En un libro curioso y erudito, Hanns Zischler documenta y recrea las relaciones de Kafka con el cine. Es un ensayo extraño porque no apunta al centro de la obra del escritor checo, sino a su perímetro (bueno, a una parte del perímetro), que (me) resulta difícil asir (Kafka va al cine. Minúscula. Barcelona. 2008). Pero en él encontré una crónica cinematográfica de 1912 de un tal Ulrich Rauscher, publicada en el Frankfurter Zeitung que quiero compartir porque ilustra una relación de nuestros tiempos (o eso creo): el siempre difícil y asimétrico trato entre los periodistas, intelectuales y políticos (por un lado) y el público (por el otro).

Pero primero un rodeo y antes el contexto. Según Zischler, el primer cine con domicilio fijo en Praga se instaló en el año 1907. Desde 1896 habían proliferado cines ambulantes. En la nueva sala «a los visitantes les prometían ‘imágenes de la vida y el mundo de los sueños’, capaces nada menos que de ‘satisfacer todas las necesidades del espectador’… Los dos hermanos Ponrepo (dueños del recinto) salían en las pausas entre películas haciendo trucos de magia, y durante las películas actuaban de expertos ‘narradores’ o ‘recitadores’…». Esos cuentistas se convirtieron en intermediarios entre la película y el público. Fueron sus traductores, los que ofrecían sentido a lo que los espectadores veían.

■ Datos proporcionados:
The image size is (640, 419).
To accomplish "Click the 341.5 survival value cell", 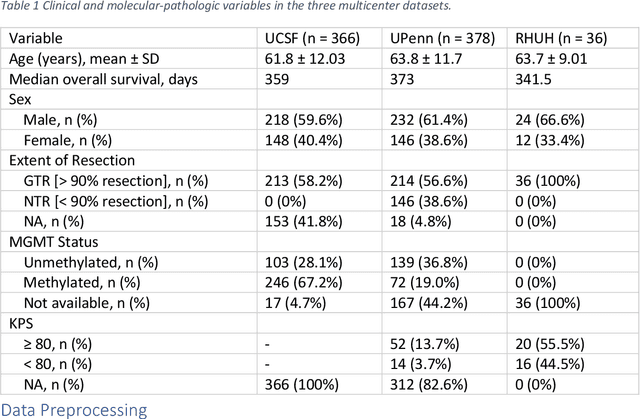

■ Consigna: ¿Puedes transcribir sin cambios el pasaje del texto sobre Kafka y el cine que empieza en las palabras "Pero primero un" y termina después de "los espectadores veían."? El listado proviene de una fuente distinta.

■ Espacio de respuesta:
Pero primero un rodeo y antes el contexto. Según Zischler, el primer cine con domicilio fijo en Praga se instaló en el año 1907. Desde 1896 habían proliferado cines ambulantes. En la nueva sala «a los visitantes les prometían ‘imágenes de la vida y el mundo de los sueños’, capaces nada menos que de ‘satisfacer todas las necesidades del espectador’… Los dos hermanos Ponrepo (dueños del recinto) salían en las pausas entre películas haciendo trucos de magia, y durante las películas actuaban de expertos ‘narradores’ o ‘recitadores’…». Esos cuentistas se convirtieron en intermediarios entre la película y el público. Fueron sus traductores, los que ofrecían sentido a lo que los espectadores veían.